**FRAGMENTO PROPORCIONADO:**
# amplificador en 2 subwoofer punch stage 1



## jesusrxt (Ene 16, 2007)

hola necesito ayuda para saber que amplificador le puedo poner a u par de subwoofer punch stage 1 de 10 " no se nada de amplificador espero me pueda ayudar alguien, he escuchado comentarios sobre que tiene que se de la misma marca el amplificador, esto es cierto ??
espero respuestas gracias
los subwoofer son 150 watts RMS 300 watts peak


----------



## makine (Ene 17, 2007)

Ves a www.forocoches.com apartado car-audio


----------



## ChavaLoco23 (Ene 18, 2007)

Mira jesus yo estaba en tu situacion hace unas semanas atras....y por lo q me dijeron y por lo q eh leido es de q no realmente importa q el amplificador sea de la misma marca.. si no en la potencia de vatios q necesitas para suplementar para tus bajos.. ahora tus bajos dan 150RMS cada unopero dime si son a 4ohms??? si es asi ... Pues yo te aconsejo el siguiente amplificador .

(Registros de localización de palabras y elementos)
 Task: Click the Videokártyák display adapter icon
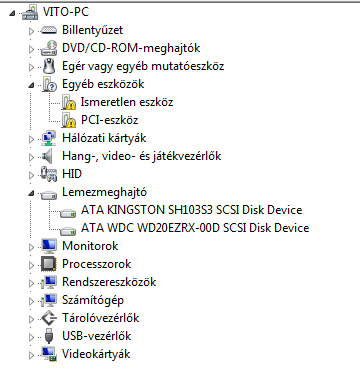pos(49,354)
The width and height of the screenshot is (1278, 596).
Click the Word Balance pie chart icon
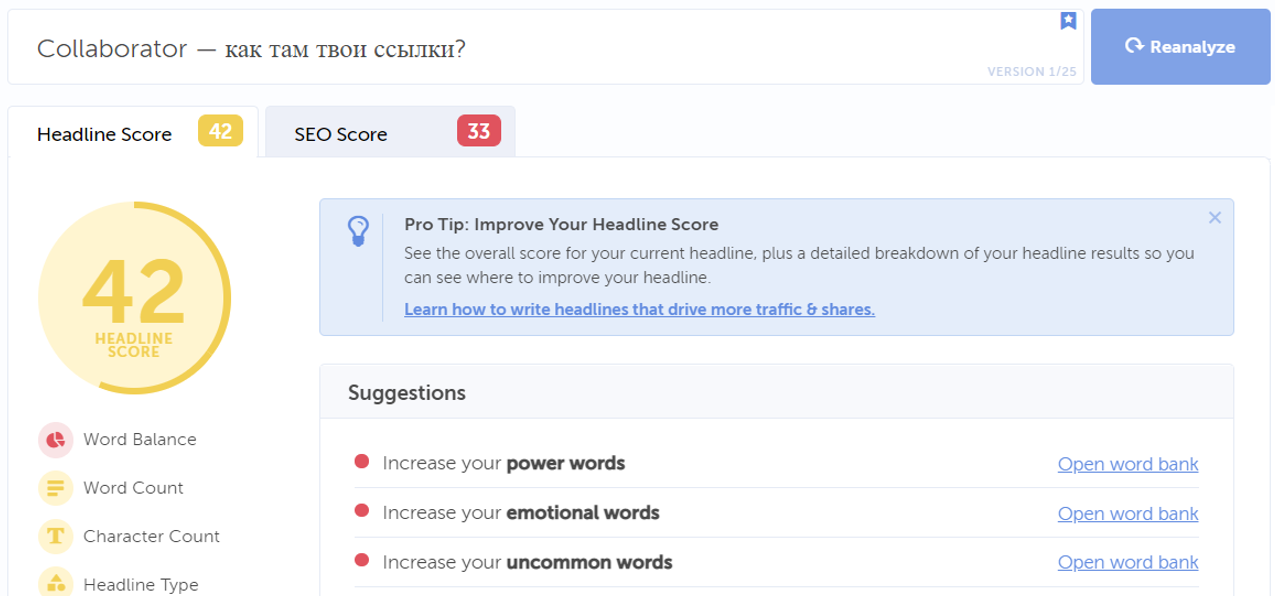55,439
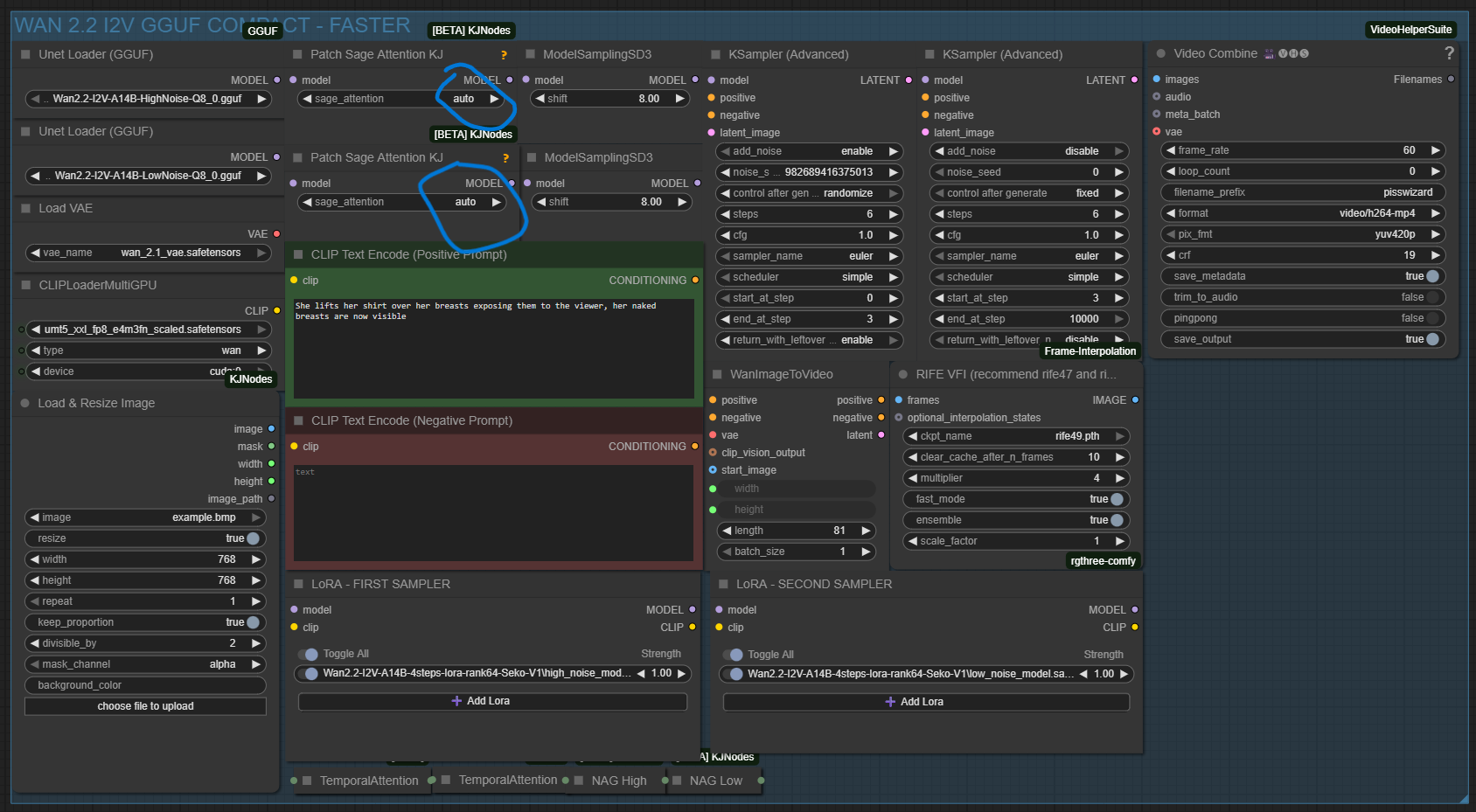The width and height of the screenshot is (1476, 812).
Task: Increase frame_rate with its right arrow
Action: [1435, 150]
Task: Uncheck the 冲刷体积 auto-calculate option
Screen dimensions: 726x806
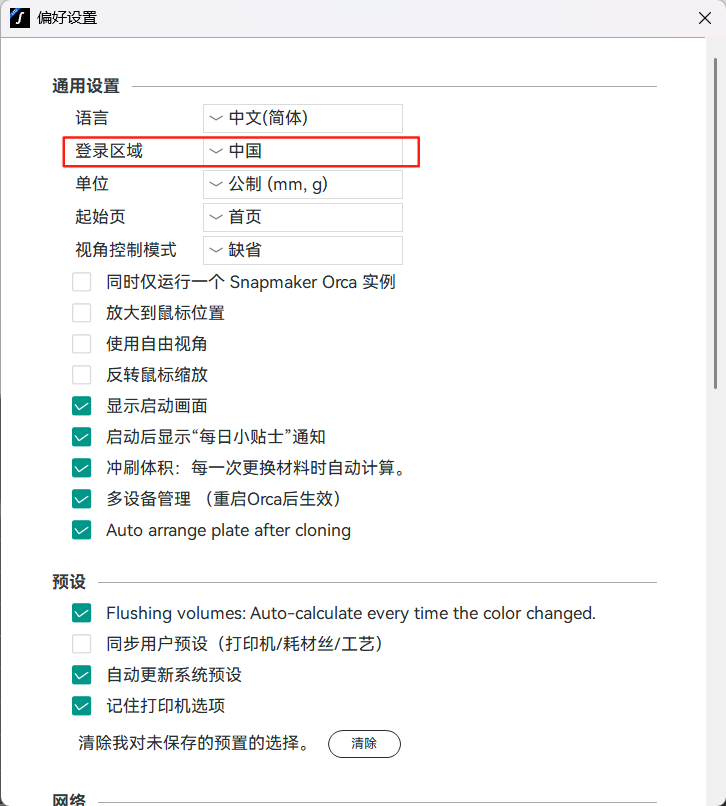Action: (x=82, y=468)

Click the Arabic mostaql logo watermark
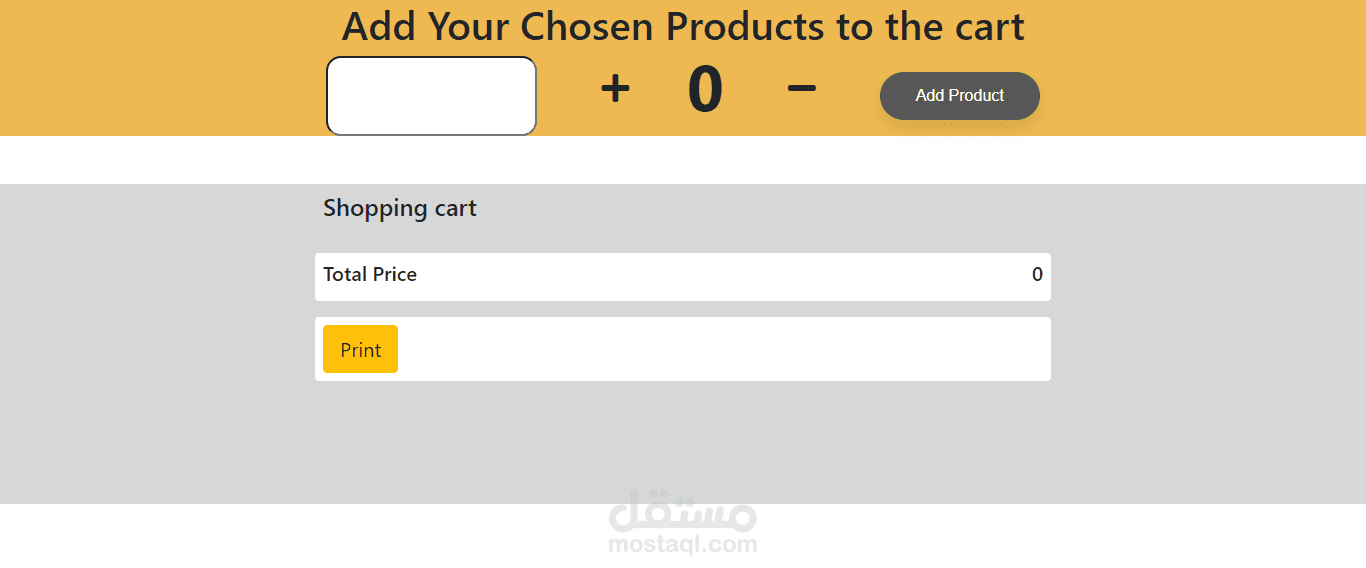tap(683, 511)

**TAREAS DEL EJERCICIO:**
(1) Resume el fragmento en dos oraciones, por favor.
(2) Según el fragmento, ¿cuál es la potencia RMS de los subwoofers de jesusrxt?
Las filas no intervienen en esto.

**RESPUESTAS POR TAREA:**
(1) jesusrxt pide ayuda para elegir un amplificador para un par de subwoofers Punch Stage 1 de 10" (150 watts RMS y 300 watts peak) y pregunta si el amplificador tiene que ser de la misma marca. makine lo remite al apartado car-audio de www.forocoches.com, y ChavaLoco23 responde que la marca no importa realmente, sino la potencia en vatios necesaria para los bajos, y le pregunta si son de 4 ohms.

(2) 150 watts RMS.